Although Dreamscape is currently in its beta-release stage, which means that the identification of locations is not really fully reliable, it still gives us an idea of how easily such tools could be used in the near future, as well as of their impact on macroanalyses. Of course, accurate geospatial representation of texts is still possible today through a combined use of existing tools – e.g., in the case of Greek texts, I think that CLARIN:EL Annotator of Named Entities can be of great help.

In preparing such resources, has NLP:EL helped you with any kind of linguistic or structural annotation?

Linguistic and structural annotation is very important in literary and translation studies, but what is crucial for qualitative research is to combine them with extrastructural markup. In the Melpo Axioti corpus, we have first used annotation tools provided by CLARIN:EL – specifically, the CLARIN:EL Annotator of Named Entities and the GrNE-Tagger – in order to tag the recurrence of persons and places in Melpo Axioti’s works, and the ILSP Feature-based multi-tiered POS Tagger and ILSP Lemmatizer to study the morphological changes in her language, which are connected with her ideological choices in different periods of her work. Afterwards we used CATMA, which is a tool for the extra-linguistic annotation of culture-specific concepts associated with a particular word in the text. For instance, we have annotated the occurrences of the word house which is the most frequently recurring lexical word in Axioti’s literary works, and constitutes their central thematic element. We have thereby created a double tagset, in which the house is tagged as either a positive or a negative space, with subsets defined by positive (e.g., ‘home’, ‘friendly’) and negative (‘disgust’, ‘loneliness’) connotations of the word, as seen below.

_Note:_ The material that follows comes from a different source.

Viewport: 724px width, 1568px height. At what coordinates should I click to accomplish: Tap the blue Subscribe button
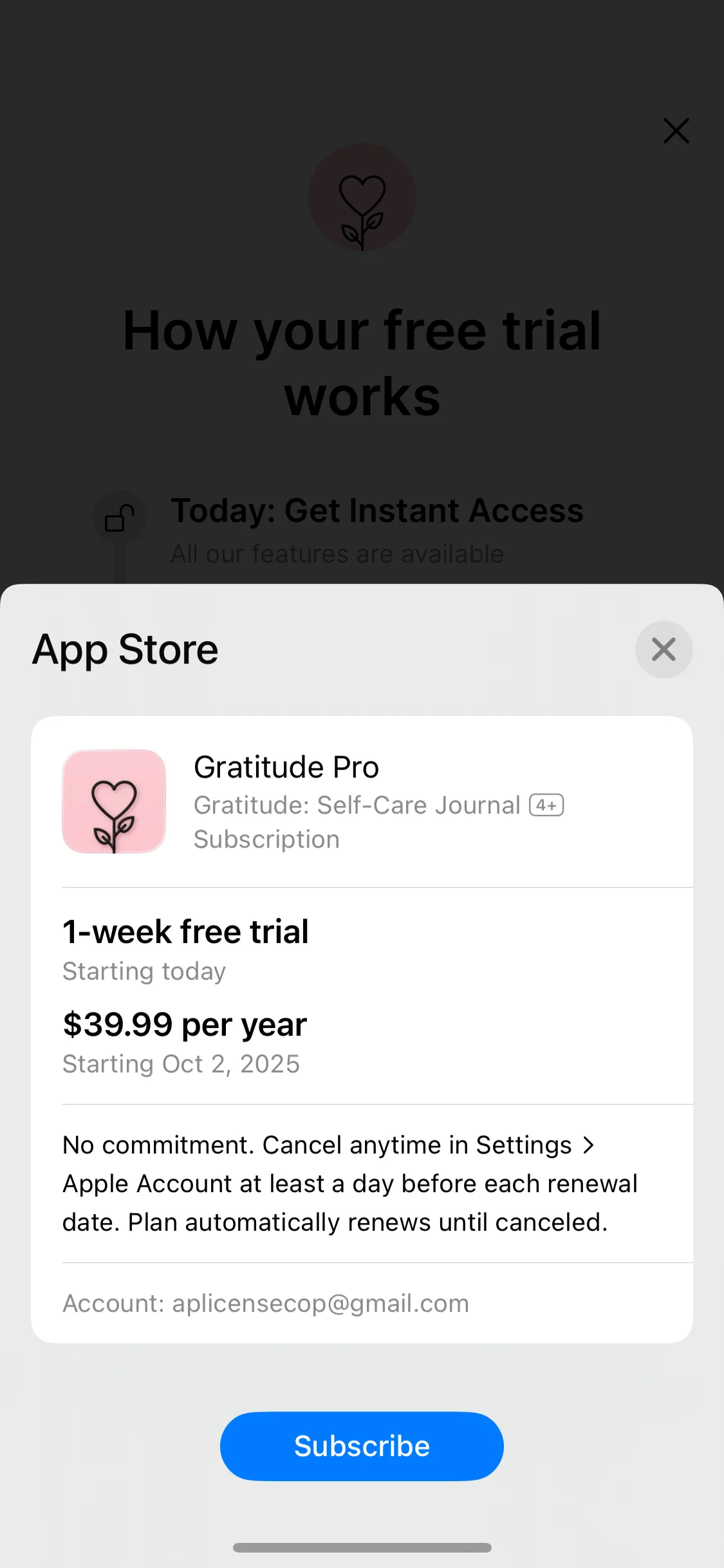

*CATMA applied to the Melpo Axioti corpus.*

On the basis of this, we then linked the presence or absence of the occurrences and particular meanings and connotations of the term house to broader thematic and stylistic choices, as well as to different periods, in Melpo Axioti’s work. This sort of extra-linguistic annotation is a good example of how a researcher is able to work with qualitative research questions using a digital approach, especially in humanities, as such questions can only be formulated accurately if the user knows the corpus well and tries to shed new light on it by applying both linguistic and extralinguistic tools offered by different developers.

Your research has quite a large and interdisciplinary scope, combining corpus linguistics with approaches like post-structuralist discourse theory, as well as literary studies. Could you present a result or paper in which your research has benefitted from NLP:EL’s involvement? How concretely did your research benefit from NLP:EL?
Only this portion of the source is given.